Grandes bloques de ladrillos, vigas de madera, encuadres metálicos al albur de la climatología autóctona que, sin riesgo a equivocarme, pondría como de parte activa en la amalgama cromática que muestran las fachadas con el persistente decapado. Y entre la intensa lucha entre la herrumbre y la vegetación, una bandera pirata.
Un recuerdo literario cruza la mente dejando como residuo la impactante frase con la que Manuel de Pedrolo oxigenaba la esperanza en El mecanoscrito del segundo origen. Como le pasa a Alba, uno siente una mezcla de temor y curiosidad. Un edificio de tres plantas adyacente a tal estandarte no parece ni abandonado ni tampoco en uso diario. Hay personas dentro que al verme abren la puerta. Poco puedo imaginarme que me al cruzar la puerta como respuesta a la cordial apertura de la misma me encuentre en una hogareña estancia. Acabo de entrar en Landhuis (Señorío), perteneciente al complejo okupa de Landbouwbelang. Y me reafirmo con dicha aseveración por el simple hecho de que la decoración y diseño de su interior parece haber salido de las revistas de decoración más prestigiosas. Muy alejado queda, y sobradamente retratado, el moviemiento de misma índole por ejemplo en España, donde no hay visos de limpieza y gestión cuidada del entorno común y sobran los pósters, graffitis y las manchas de origen desconocido.
Sin entrar mucho al trapo, una de las grandes diferencias que se detecta rápidamente con respecto a sus homólogos sureños radica en la marcada concienciación social de dotar a un equipamiento inerte de vida cultural basada en la compartición y no la simple usurpación de propiedad para vivir del cuento.
Landhuis, situado en el Maas boulevar, es el mascarón de proa de la gran nave industrial que albergaba la maquinaria agrícola para pienso y grano y sus silos. Un edificio que había visto desaparecer sus suelos de madera y que ha recuperado su latir con el esfuerzo y empeño de la comunidad.

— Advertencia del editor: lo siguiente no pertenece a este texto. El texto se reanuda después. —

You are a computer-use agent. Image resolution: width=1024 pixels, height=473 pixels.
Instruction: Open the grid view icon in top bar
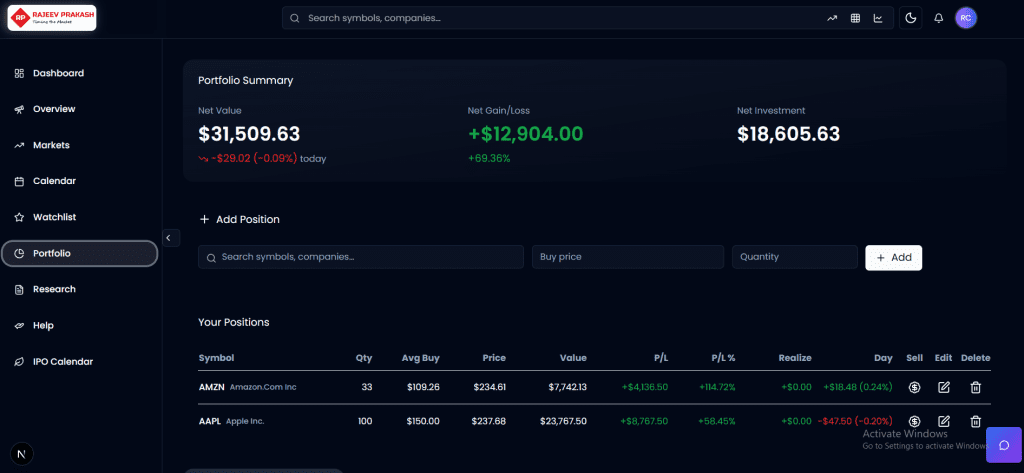tap(855, 18)
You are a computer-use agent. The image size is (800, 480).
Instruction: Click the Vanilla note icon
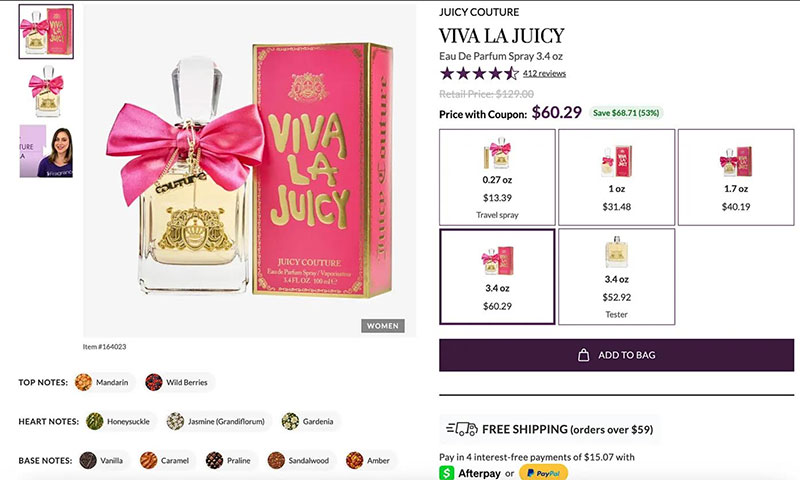(88, 460)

Bueno, una mitad ha recuperado el aspecto de las plantas ya que la otra mitad del edificio ejerce de espacio vacío.
La planta baja dispone de una pequeña biblioteca y bar de autoservicio con un hogar curioso y bonito con una apertura de carga superior.

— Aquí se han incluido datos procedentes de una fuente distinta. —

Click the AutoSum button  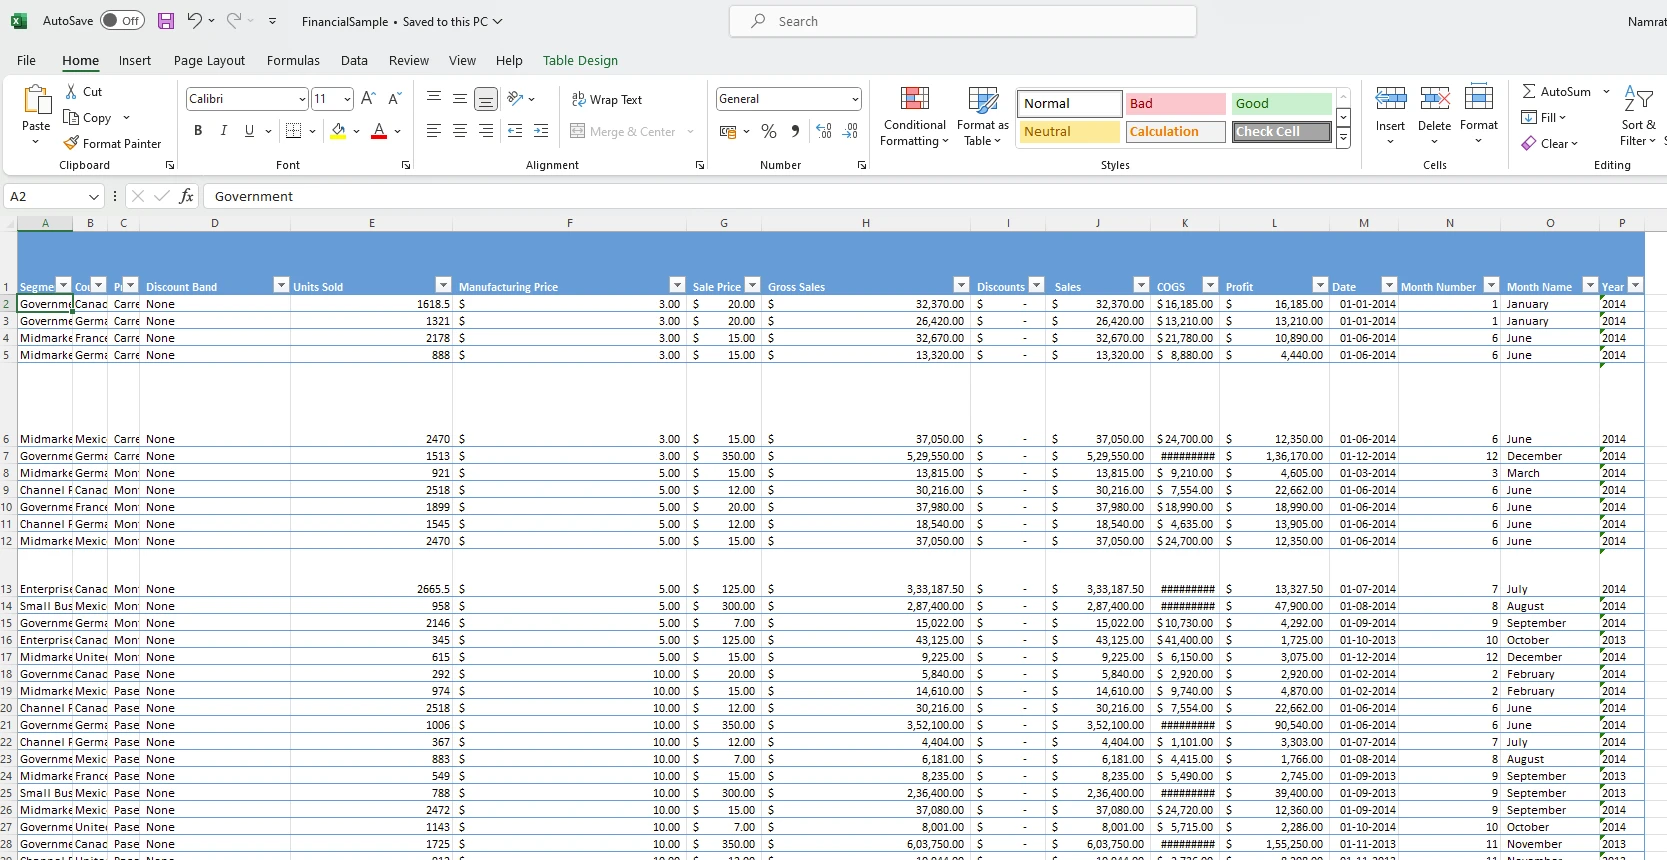pyautogui.click(x=1556, y=92)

La reconstrucción se ha hecho de forma artesanal y usando mucha madera, que le atorga una gran calidez. Los suelos, por ejemplo, vienen de una antigua iglesia que renovaba el piso. El resto de materiales se consiguen por contactos o donaciones amistosas aunque siempre cabe la vía de la recolección monetaria para la adquisición de los restante.

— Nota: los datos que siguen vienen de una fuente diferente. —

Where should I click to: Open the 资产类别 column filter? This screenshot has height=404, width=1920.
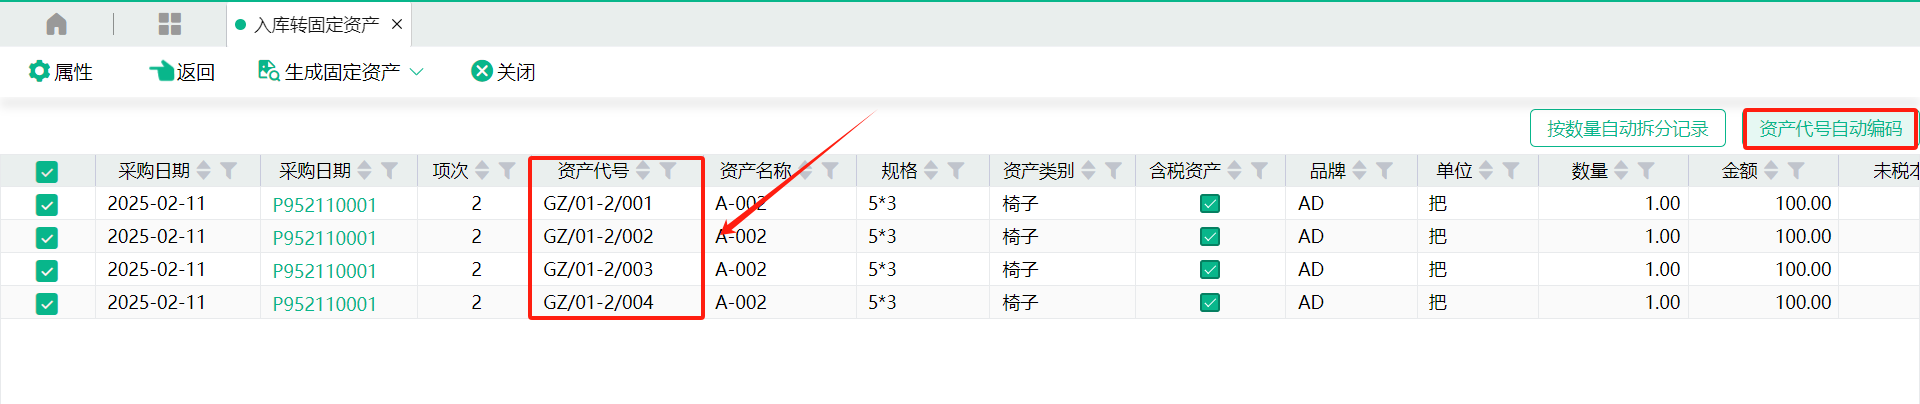click(1113, 171)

El acceso al segundo piso se hace por unas escaleras que suben en este inmenso y alto espacio. En el primer piso se encuentra la cocina y el acceso por unas escaleras verticales al segundo nivel.
Si el valor acomete el ascenso a los cielos del segundo piso se llega a una buhardilla con la mesa que sustenta la definición de planes futuros y vista a la naturaleza envolvente. Como no puede ser de otra manera, la habitación de estudio y de toma de decisiones está protegida por una estufa holandesa.
El día en que me inmiscuyo en los quehaceres de sus habitantes es Domingo. Y aunque es día de comunión, no lo es de descanso. Landhuis abre sus puertas para que quienquiera realice actividades o tareas que bien puede ser la cocción de panecillos o de artesanía maderera.
Me llevé cuatro panecillos. La mesa, aunque bonita, no tengo dónde meterla.